VJ: I’m glad it feels that way, but there are always a few struggles. Because there were no deadlines, it was just like we’ll take this demo and turn it into the finished product. I got so attached to the demos over that two-year period of sitting with them that it’s hard to hear them in another way. Eventually, a lot of the songs ended up being improved versions of the demos. There are always a couple of songs and they get produced in a way that’s totally different to the way they end up on the album. That happened with a couple of songs.
“Every Side Of You” was a hard one to track. We really didn’t know which way to go. You really wish you could lay the foundations of the production in a way that you feel strongly about when you write it. We had a couple of different versions of that song that were both really good, just quite different. And it’s like I love the way this is sounding, but I also want to stay true to the demo and the way that my voice sounded at the start. There are always a few tousles like that.

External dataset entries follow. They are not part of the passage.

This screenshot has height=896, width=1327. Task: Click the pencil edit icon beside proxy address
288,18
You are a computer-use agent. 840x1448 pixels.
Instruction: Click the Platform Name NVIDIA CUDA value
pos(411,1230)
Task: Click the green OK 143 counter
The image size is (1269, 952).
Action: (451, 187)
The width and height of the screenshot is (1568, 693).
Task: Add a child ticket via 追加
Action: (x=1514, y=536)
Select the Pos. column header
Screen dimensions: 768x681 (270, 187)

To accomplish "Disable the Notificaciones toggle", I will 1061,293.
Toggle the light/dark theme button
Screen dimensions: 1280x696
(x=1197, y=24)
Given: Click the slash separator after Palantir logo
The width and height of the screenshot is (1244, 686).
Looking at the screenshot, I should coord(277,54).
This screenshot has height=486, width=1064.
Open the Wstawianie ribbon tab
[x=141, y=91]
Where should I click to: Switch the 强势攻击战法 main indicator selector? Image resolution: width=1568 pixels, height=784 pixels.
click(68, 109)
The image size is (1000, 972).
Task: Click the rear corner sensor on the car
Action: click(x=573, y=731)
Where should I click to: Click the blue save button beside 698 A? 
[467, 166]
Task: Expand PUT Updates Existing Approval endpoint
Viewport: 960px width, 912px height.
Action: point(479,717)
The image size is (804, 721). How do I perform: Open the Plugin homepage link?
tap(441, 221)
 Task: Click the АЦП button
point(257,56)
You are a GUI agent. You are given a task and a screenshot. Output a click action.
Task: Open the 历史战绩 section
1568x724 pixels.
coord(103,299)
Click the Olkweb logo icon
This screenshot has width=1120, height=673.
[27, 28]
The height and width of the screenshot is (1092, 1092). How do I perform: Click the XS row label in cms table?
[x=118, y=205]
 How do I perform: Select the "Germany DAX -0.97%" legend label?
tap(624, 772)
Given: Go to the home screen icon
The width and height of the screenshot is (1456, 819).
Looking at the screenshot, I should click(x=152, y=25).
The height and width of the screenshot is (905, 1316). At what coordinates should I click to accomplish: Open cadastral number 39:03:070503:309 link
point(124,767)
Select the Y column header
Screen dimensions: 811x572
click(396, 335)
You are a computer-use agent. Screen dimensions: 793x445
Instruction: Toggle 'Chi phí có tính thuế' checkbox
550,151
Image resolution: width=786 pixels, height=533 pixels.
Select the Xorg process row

And the mixing process, I think more and more, it does my head in. I think my ears are getting more tuned into the sounds. Back in the first two albums, I’d say, yeah, that’s cool, whatever, I’d maybe change that one thing. Now I don’t know. It might be affected if you haven’t had a coffee that morning, “Is that moving fast?” or if you have had a coffee, “Is that moving slow?” I do have a lot of faith in Edwin White, who is my drummer and producer on these songs, and Dave, who produces as well. The thought of going back and doing mixing again, it’s an emotional experience, and maybe it shouldn’t be, but you can’t help but think this song has gone all the wrong way. You go on a rollercoaster every day listening to these tracks.
AS: The third album is traditionally one that takes a big artistic leap. Do you feel like this album has made that kind of jump?
VJ: It is hard to be objective about it. But I do feel a bit surer about it when we’re performing the songs. I felt like I got better. Even when we’re playing as a band, I can stick to the click much better now. I feel a little bit more confident in all those musical aspects. It’s hard to say if that’s coming through in the recordings. But I feel excited about whatever is the next album and just songwriting in the future because I feel like I can walk into a co-writing situation and feel like not only do I have something to contribute, but also I can be more excited than scared and nervous. And maybe that’s just being open and mature or something. It’s hard to assess the quality of the songs and how people respond to them, but I’m hoping for the best.